The Little Secret About Corporate Profits
Have you noticed that when workers get better wages, the media blames them for rising prices, but when corporations rake in record profits, there’s silence?
That’s because corporate profits aren’t tracked nearly as closely as worker wages. And the reason why comes down to power.
Every month we get measurements of prices, jobs, and wages — these are the three economic variables we hear repeatedly because they are released each month like clockwork.
They’re viewed as the core criteria for how the economy is doing, and drive the national economic conversation.
But what’s missing from this conversation?
Corporate profits.
Without a regular monthly report on profits it’s been easy for much of the media and the economic establishment to conveniently ignore them — along with the power that massive corporations wield when it comes to driving up prices.
Now, we do get reports on quarterly earnings from corporations.
But those estimates are guesswork at best because corporations often use every accounting gimmick imaginable to hide their true value and reduce their taxes — like Apple stashing profits overseas and Google depreciating assets like crazy.
If we measured corporate profits more often and more reliably, Americans might start to get the full picture about what’s driving inflation to historic highs — the power of big corporations to raise their prices higher than their costs are rising.
We could see profit-price inflation — profits pushing up prices — and not pin the blame on so-called wage-price inflation — workers getting raises.
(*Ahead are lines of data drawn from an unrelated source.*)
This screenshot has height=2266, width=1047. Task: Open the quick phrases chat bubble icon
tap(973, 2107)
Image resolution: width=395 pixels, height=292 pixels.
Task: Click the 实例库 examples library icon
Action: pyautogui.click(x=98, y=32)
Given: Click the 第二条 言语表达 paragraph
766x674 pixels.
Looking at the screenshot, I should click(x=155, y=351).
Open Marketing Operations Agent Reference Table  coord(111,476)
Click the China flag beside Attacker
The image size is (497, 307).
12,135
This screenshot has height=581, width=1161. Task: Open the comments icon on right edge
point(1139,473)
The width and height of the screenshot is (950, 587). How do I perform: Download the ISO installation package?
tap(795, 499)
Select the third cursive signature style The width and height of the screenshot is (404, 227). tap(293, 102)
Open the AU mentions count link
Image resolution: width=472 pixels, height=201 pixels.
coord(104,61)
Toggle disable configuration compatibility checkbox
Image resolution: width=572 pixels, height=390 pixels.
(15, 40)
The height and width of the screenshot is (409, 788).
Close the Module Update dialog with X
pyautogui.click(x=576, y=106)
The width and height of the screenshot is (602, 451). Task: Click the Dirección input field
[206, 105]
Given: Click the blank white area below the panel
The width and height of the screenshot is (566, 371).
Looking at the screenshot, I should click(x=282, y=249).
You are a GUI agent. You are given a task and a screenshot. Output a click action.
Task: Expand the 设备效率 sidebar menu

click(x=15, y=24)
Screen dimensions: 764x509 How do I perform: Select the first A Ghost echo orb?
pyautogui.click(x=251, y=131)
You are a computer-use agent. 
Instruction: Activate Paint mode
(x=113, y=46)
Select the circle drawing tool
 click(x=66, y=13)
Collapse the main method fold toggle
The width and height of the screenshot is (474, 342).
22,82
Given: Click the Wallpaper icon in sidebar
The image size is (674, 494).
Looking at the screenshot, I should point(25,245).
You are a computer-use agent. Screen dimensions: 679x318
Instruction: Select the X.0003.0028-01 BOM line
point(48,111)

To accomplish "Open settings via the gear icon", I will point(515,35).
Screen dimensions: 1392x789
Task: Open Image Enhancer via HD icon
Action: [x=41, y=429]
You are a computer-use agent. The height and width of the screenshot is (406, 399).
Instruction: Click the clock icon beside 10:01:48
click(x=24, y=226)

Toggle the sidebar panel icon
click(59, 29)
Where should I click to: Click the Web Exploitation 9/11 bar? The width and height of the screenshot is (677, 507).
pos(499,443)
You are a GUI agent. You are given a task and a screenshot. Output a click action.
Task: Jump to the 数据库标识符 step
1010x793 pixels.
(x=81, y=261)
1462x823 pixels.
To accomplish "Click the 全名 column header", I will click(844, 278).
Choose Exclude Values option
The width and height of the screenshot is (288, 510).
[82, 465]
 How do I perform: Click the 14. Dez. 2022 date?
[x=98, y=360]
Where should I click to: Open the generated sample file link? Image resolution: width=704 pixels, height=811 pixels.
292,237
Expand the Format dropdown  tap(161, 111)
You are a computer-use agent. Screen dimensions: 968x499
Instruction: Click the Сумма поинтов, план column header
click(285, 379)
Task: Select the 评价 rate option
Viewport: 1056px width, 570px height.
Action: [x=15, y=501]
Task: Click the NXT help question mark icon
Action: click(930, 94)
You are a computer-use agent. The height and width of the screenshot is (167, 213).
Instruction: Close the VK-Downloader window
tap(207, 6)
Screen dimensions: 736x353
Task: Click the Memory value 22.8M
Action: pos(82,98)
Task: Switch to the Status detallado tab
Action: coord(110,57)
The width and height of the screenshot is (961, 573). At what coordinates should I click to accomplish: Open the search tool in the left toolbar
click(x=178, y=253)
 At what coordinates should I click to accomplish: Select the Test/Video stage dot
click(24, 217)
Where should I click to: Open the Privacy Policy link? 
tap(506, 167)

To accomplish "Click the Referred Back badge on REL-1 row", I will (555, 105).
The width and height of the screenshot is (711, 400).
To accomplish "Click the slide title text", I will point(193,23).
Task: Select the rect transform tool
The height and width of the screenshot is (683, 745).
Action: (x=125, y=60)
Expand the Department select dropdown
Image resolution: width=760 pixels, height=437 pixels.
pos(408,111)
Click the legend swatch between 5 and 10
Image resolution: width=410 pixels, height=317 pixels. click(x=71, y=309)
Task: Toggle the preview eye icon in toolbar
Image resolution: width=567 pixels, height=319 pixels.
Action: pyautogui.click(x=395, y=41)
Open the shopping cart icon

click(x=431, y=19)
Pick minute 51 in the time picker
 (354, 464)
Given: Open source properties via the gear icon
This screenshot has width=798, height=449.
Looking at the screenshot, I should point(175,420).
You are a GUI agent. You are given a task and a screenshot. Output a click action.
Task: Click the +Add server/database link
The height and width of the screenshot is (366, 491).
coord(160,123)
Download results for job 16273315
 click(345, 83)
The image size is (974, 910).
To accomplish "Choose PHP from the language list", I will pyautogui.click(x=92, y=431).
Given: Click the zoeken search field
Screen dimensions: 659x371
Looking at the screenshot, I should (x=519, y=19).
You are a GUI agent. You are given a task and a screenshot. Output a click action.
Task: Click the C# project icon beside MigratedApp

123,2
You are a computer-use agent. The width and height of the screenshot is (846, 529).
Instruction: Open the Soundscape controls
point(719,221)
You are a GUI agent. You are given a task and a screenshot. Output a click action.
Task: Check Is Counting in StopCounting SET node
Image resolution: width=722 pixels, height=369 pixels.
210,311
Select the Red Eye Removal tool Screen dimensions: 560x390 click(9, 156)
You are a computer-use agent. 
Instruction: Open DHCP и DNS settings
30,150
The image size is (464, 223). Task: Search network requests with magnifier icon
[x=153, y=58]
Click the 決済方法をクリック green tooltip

Which, by the way, have actually been wage cuts when you account for rising prices.
Instead, the corporate media repeat data about jobs, wages, and prices — analyzing them and framing stories around them. They are used by policymakers at the Federal Reserve and in Congress and the White House.
The conversation drives a continuous cycle: “If prices are up, well it must be because the economy is too hot and workers’ wages are too high! It’s time to raise interest rates to slow the economy, increase unemployment, and reduce wages!”
And corporations prefer it this way! Because their role in driving inflation isn’t even considered. They are given cover to exploit very real supply chain issues — while padding their profit margins.
The less up-to-date and accurate information we have about their profits, the harder it is to respond with policies that will combat their pricing power. Not to mention that they cut major checks for political campaigns, so there’s little incentive on behalf of many politicians to change this.
The way we try to fix the economy — particularly inflation — is skewed in favor of big corporations and against regular workers, because the way we measure the problem disregards the role of corporations.
If we had timely and accurate information about corporate profits, rather than assuming by default that the Fed must hike interest rates to cool the economy by weakening workers’ purchasing power we would weaken corporations’ pricing power — through, for example, a windfall profits tax, selective price controls, and tougher antitrust enforcement.
Ultimately, we must build an economy that values workers at least as much as profits.
Doing this starts with measuring the right things.